Genetic Differentiation, Clustering Analyses and Isolation by Distance

To investigate the genetic structure of M. nivellei within and among mountain ranges, all analyses were performed in parallel on microsatellite and AFLP datasets. Hierarchical analyses of the molecular variance (AMOVA; [53]) were conducted using GenAlEx 6.4 program [51] and significance of the Ф-statistics was tested using 10000 random permutations.

A discriminant analysis of principal components (DAPC) was then conducted using AMOVA results to identify groups of individuals as priors. The DAPC multivariate method relies thus on data transformation using principal component analysis as a prior step to discriminant analysis, in order to explore genetic diversity without any explicit evolutionary models and underlying assumptions (R2.15.0: adegenet package; R Development Core Team) [54].
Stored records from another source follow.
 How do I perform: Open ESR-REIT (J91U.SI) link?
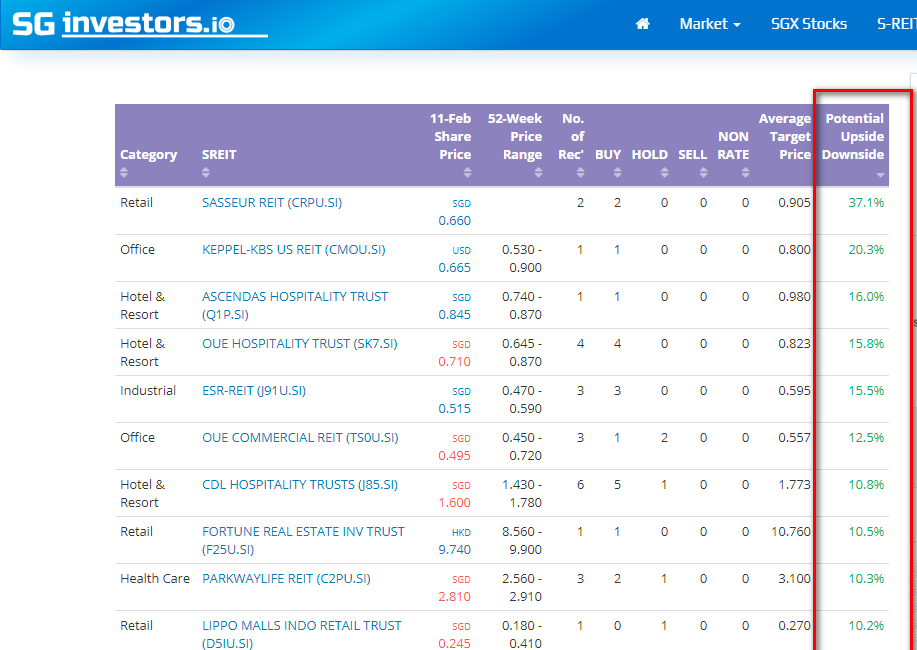tap(254, 391)
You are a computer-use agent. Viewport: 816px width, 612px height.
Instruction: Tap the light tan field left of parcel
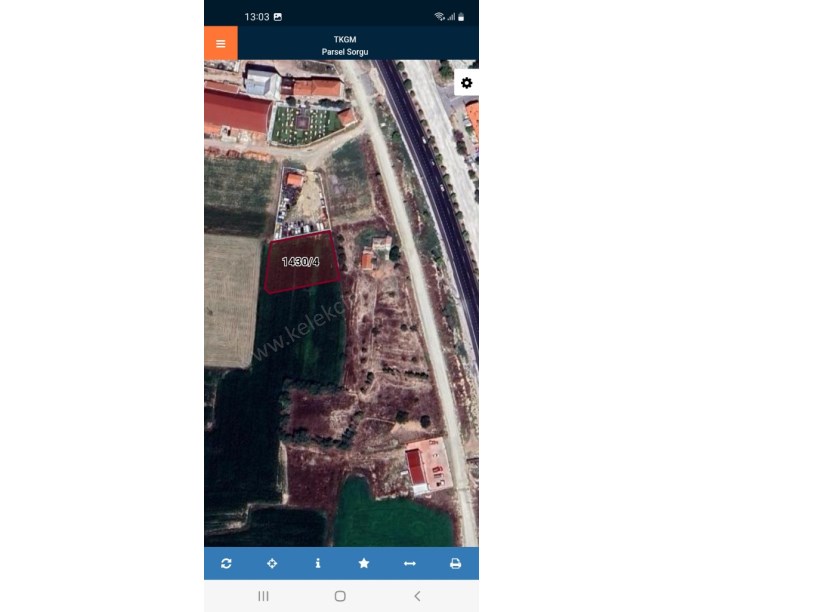232,301
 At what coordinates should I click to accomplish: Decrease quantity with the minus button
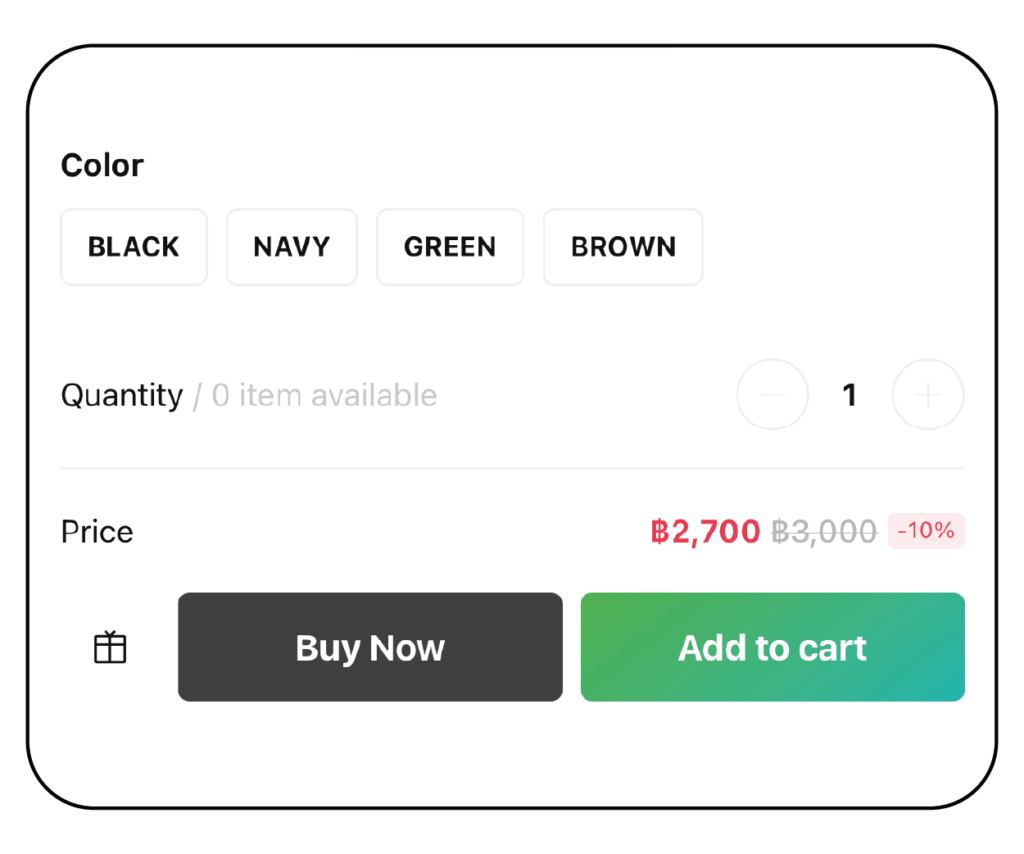pyautogui.click(x=772, y=395)
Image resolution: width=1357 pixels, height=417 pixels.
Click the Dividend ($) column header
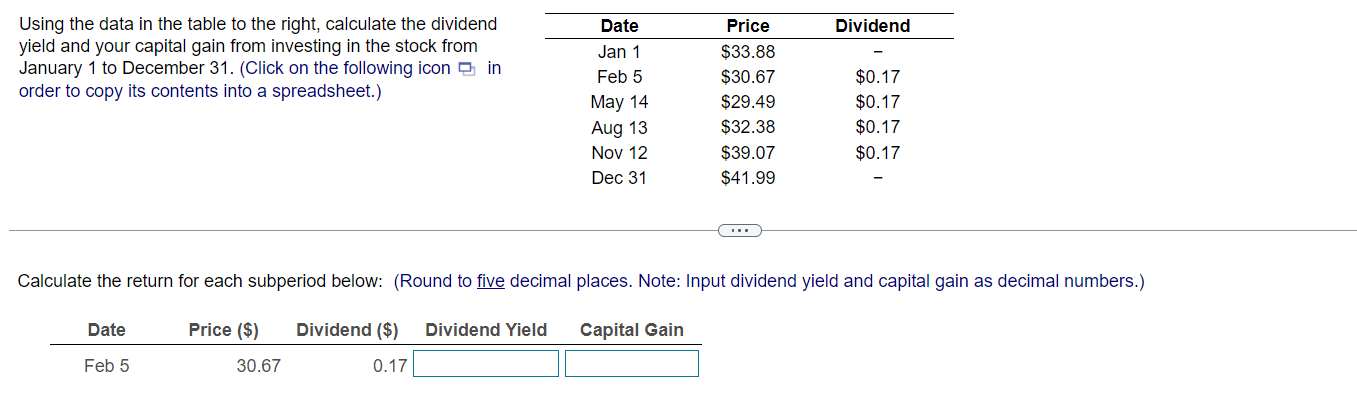347,330
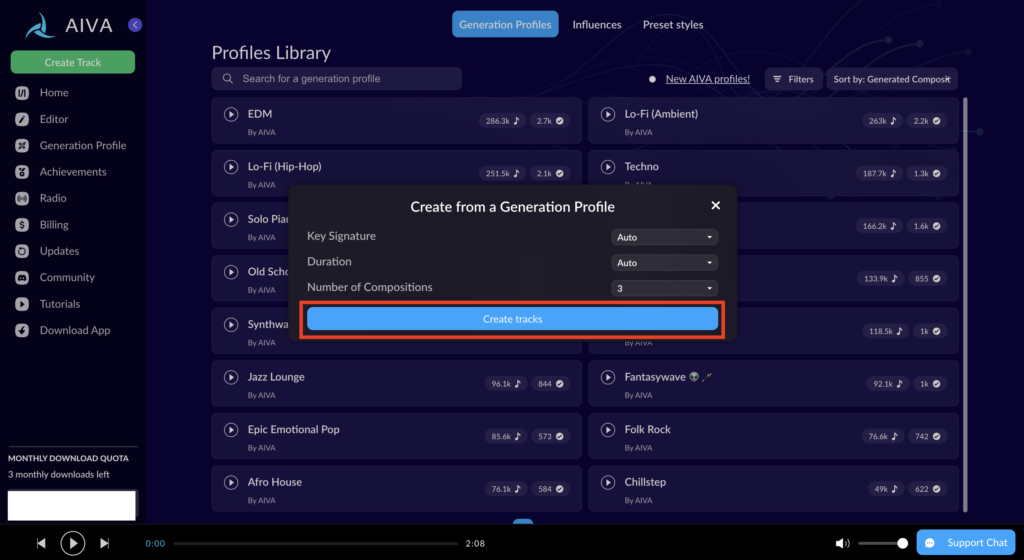Open the New AIVA profiles link

click(707, 79)
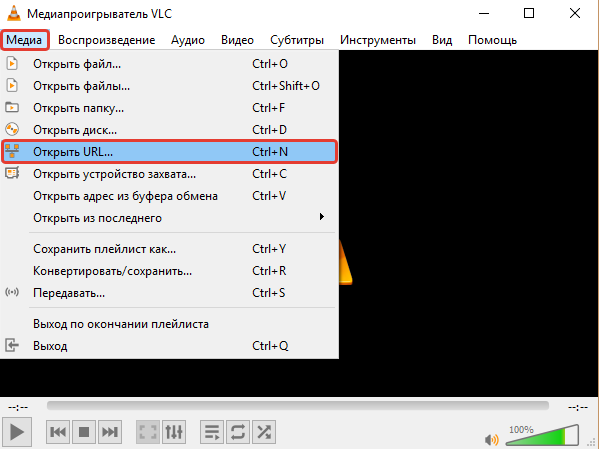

In parallel, M. nivellei individuals were also assigned to genetically homogeneous clusters via the model-based clustering algorithm provided in Structure 2.3.3 program [55]–[57]. The Bayesian analysis was run under the admixture and recessive allele models after a burn-in period of 100000 and 1000000 simulations for K from 2 to 23 and 5 iterations for each K-value. The most likely number of clusters was determined using the log-probability of the data (lnPr(X/K); [55]) and the method of Evanno et al. [58].

Finally, to test for isolation by distance [59], the Mantel test implemented in GenAlEx 6.4 [51] was performed, adopting the null hypothesis that the geographic and genetic distances were not correlated. In each mountain, pairwise genetic differences between wadis were measured using Ф-statistics. In the thoroughly sampled Tarit wadi, the distances between genotypes were calculated as described in GenAlEx 6.4 [51] in the case of dominant and codominant markers.

Results

Evidence of Clonal Growth and Levels of Polymorphism

Among the eleven microsatellite loci developed for M. communis [48], seven loci were polymorphic in M. nivellei and were therefore used to estimate genetic diversity parameters. The total number of alleles ranged between 5 and 13 alleles, with a mean value of 7 alleles per locus (Table S1). Microsatellite data showed that several individuals shared the same genotype: out of the 167 M. nivellei individuals analyzed, there were only 117 different genetic profiles with generally one or two ramets. The probability of obtaining the same genetic profile (P) was extremely low (ranging from 2.7×10−3 in the Hoggar, to 3.5×10−3 in the Tassili n’Immidir, and 8.7×10−4 in the Tassili n’Ajjer; see Table S2). Two identical genotypes were therefore assumed to be clones. Most of the clones were observed in the same wadi network, growing some tens to hundreds of meters apart. The largest distances between ramets belonging to the same genet were observed in the Tassili n’Immidir and Tassili n’Ajjer, where values of up to 2.5–3.9 km and 9.7–19.0 km were recorded, respectively. Tassili n’Ajjer was characterized by the largest proportion of clones (31.4%), as compared with 30.9% in the Tassili n’Immidir and 25.7% in the Hoggar. In the more intensively sampled Tarit wadi (Immidir), the proportion of clones observed reached 14.5% (n = 69). Clones detected by microsatellites were not rejected by AFLP data, since the small amount of observed variation from AFLP markers between individuals having identical microsatellite genotypes fell within the bounds of scoring errors for AFLPs (5.7%) or could be explained by somatic mutations in some of the clones as explained by Bakker et al. [60].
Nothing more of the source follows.